Reproduce the listing below verbatim, everything from the line containing "712x309 pixels." down to the end of the listing, both ends included. Leave the pictures out of your answer.

-------- RAW RECORDS --------

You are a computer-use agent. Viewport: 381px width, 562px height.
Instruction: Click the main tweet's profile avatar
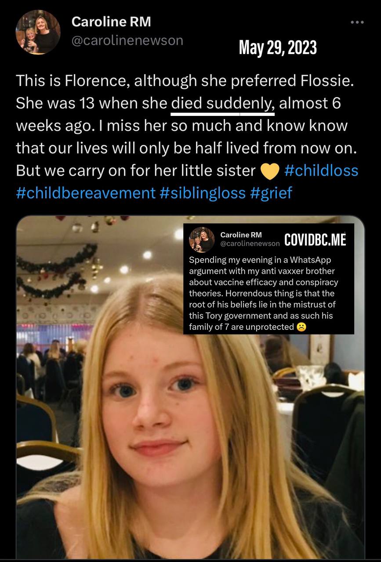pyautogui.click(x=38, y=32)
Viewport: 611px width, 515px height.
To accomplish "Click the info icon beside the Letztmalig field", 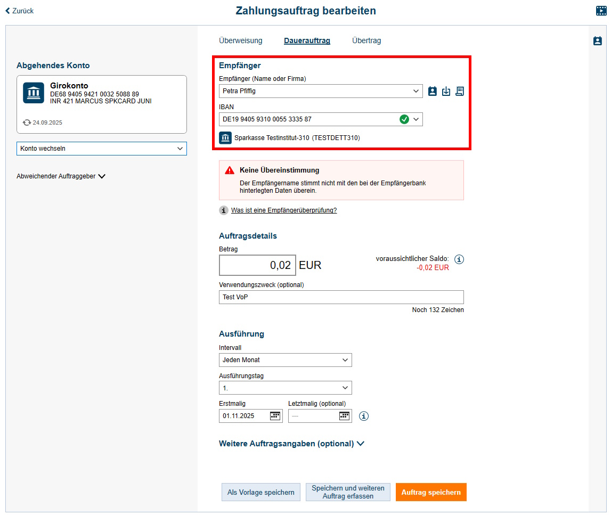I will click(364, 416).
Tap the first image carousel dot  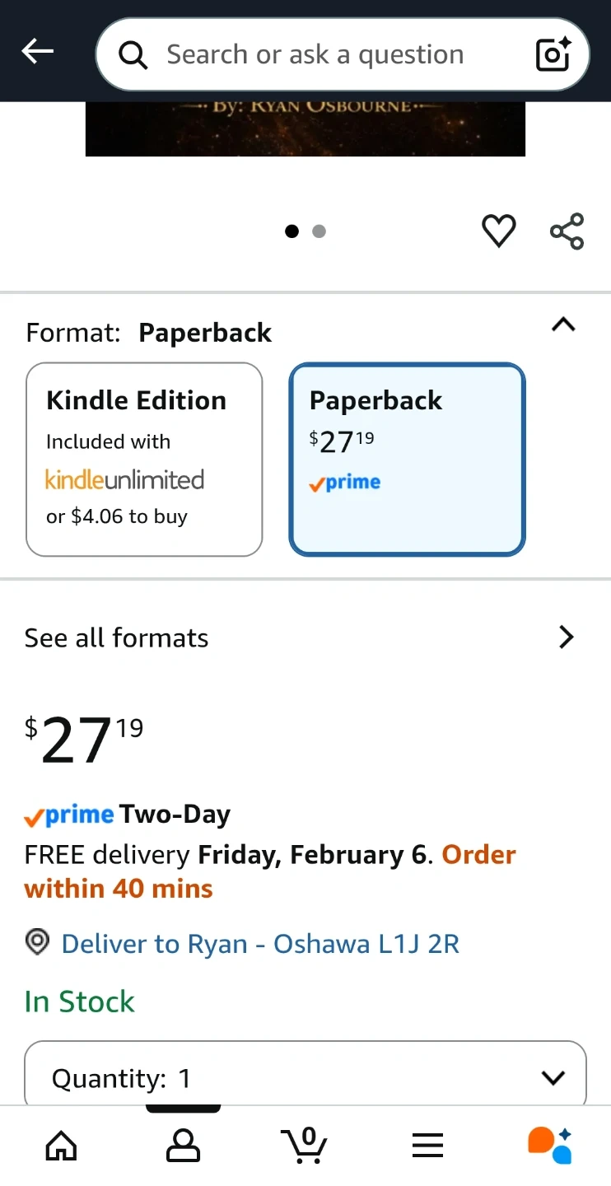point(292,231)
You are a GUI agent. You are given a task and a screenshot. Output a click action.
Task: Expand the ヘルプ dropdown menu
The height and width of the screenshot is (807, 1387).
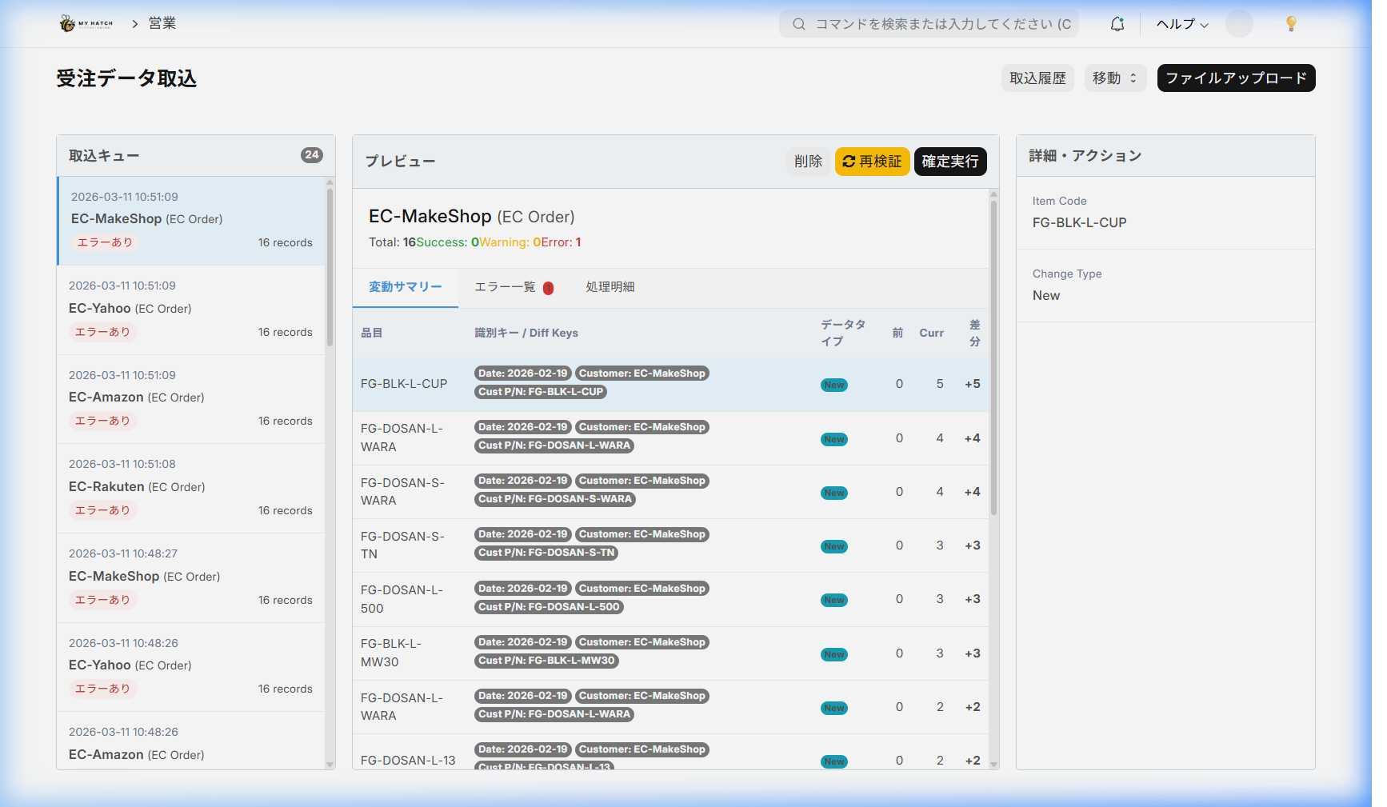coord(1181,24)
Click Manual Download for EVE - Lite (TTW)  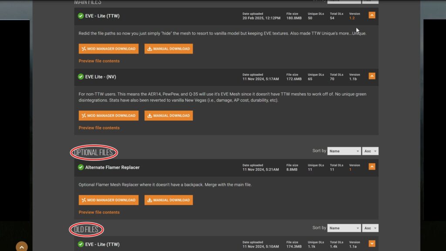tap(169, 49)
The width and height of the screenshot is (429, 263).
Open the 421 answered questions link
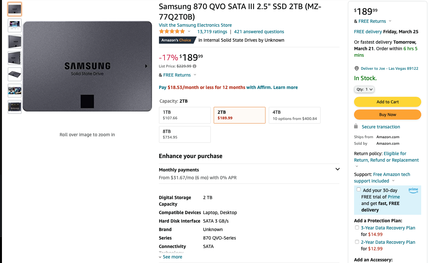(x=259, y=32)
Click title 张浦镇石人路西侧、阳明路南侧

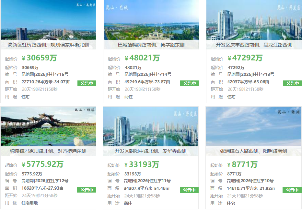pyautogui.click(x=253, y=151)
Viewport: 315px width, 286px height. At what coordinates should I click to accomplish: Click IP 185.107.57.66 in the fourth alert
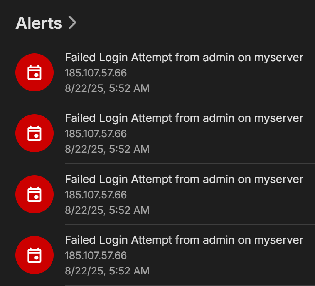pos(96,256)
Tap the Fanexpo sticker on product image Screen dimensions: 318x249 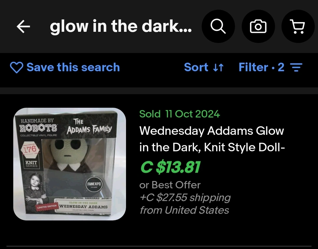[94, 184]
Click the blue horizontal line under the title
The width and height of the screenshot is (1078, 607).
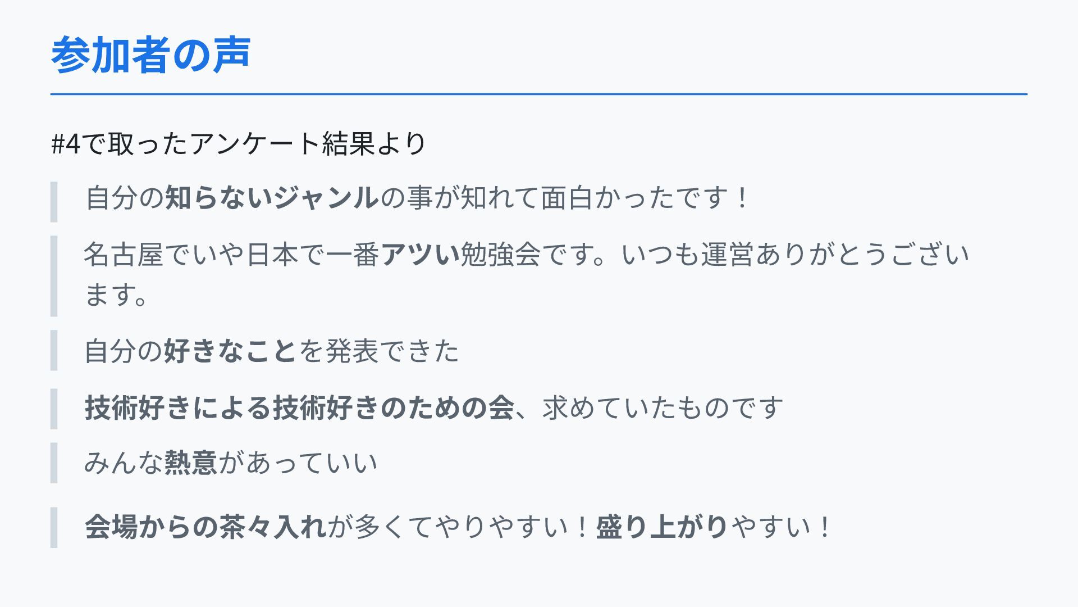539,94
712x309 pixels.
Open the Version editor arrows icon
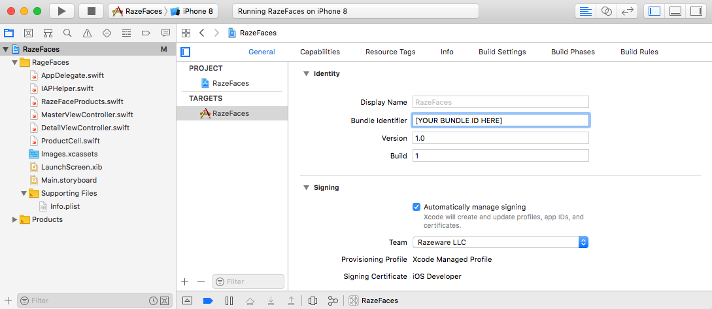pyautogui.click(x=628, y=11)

--------

**EXERCISE ANSWER**
712x309 pixels.
Open the Version editor arrows icon
pyautogui.click(x=628, y=11)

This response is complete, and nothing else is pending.